Et puis, petit à petit, j’ai eu plus de mal. J’ai arrêté d’écouter la radio. J’ai mis la télévision plus fort, et j’ai commencé à lire sur les lèvres des acteurs et des présentateurs. Et puis il est arrivé un moment où j’utilisais tellement la lecture labiale que je n’arrivais plus à regarder un film doublé. Parce que je lisais un texte en anglais sur les lèvres, et j’entendais (mal) un texte en français et mon cerveau était perdu entre les deux.

J’ai commencé à mettre les sous-titres. C’est arrivé, fort heureusement, à la même période que celle où les sous-titres se sont généralisés sur les chaînes de télévision, avec les box et la TNT. Et les sous-titres, ça me sauve la vie !!

Ca me permet de suivre là où mes oreilles ne suivent plus. Mes yeux prennent le relais, et m’assurent une compréhension quasi totale de ce qui se produit.

Pour peu, bien sûr, qu’il y en ait, des sous-titres. Et que ceux qui sont présents soient corrects, un minimum bien orthographiés, et synchronisés avec la vidéo.

Parce que voilà, il n’y a rien de pire que de consulter le programme TV, de trouver un bon film sur une chaîne hors France Télévision, TF1 ou M6, de préparer le pop-corn et de s’installer à l’heure dite, pour découvrir que le film n’est pas sous-titré. Car s’il n’est pas sous-titré, eh bien tant pis, je passe à autre chose ! Parce que ça me demandera trop d’efforts d’essayer de suivre, tout en demandant à mon entourage à intervalles réguliers : « qu’est-ce qu’il a dit ? », « qu’est-ce qui s’est passé ? », ce qui court sur le nombril de tout le monde (moi y compris) assez rapidement.

J’ai appris récemment, grâce à l’excellent article d’Emmanuelle de Mon Accessibilité Sourde, que la loi prévoit que seules « les chaînes dont l’audience moyenne annuelle est supérieure à 2,5% de l’audience totale des services de télévision rendent accessible la totalité de leurs programmes ». Cela signifie que si on veut regarder quelque chose sur NT1, Arte ou autre, eh bien on a de grandes chances (entre 40 et 80% de chances) de tomber sur un programme non sous-titré.

Or, qui dit programme non sous-titré dit : je zappe.

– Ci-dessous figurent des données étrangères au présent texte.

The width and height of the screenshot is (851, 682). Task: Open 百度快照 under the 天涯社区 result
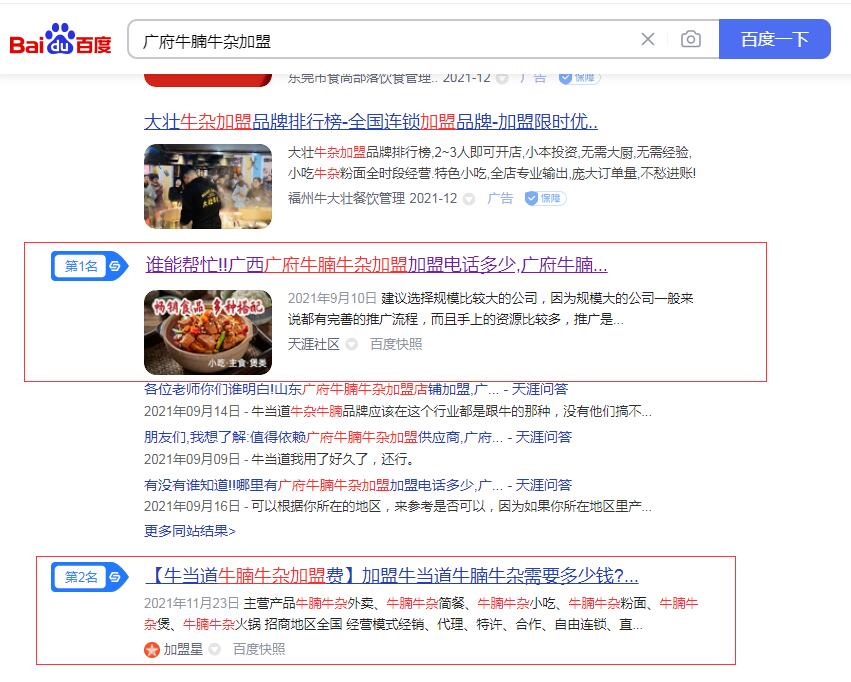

Et c’est vraiment dommage quand je me faisais une joie de regarder un programme, un documentaire ou un film d’art et d’essai sur Arte par exemple. Et puis, ça m’énerve (surtout quand c’est sur Arte ! COMMENT ?! La culture ne m’est pas accessible !? AAAARGH !!). En général je grommelle puissamment, tout en changeant de chaîne. C’est vrai que tous les programmes devraient être disponibles en audiodescription ET avec les sous-titres !

Mais même quand il y a les sous-titres, cela peut être difficile. Par exemple, quand un programme ou film contient vraiment beaucoup de paroles. Le temps de lire les sous-titres, et on n’a pas eu le temps de voir l’image, et du coup on n’a pas une compréhension totale de ce qui se produit. J’ai la chance de lire vite, et du coup cela m’arrive très rarement de ne pas parvenir à suivre l’histoire parce que la lecture des sous-titres est trop prenante, mais cela peut arriver ! Il arrive aussi que les sous-titres soient mal programmés, et qu’ils disparaissent avant qu’on ait eu le temps de les lire.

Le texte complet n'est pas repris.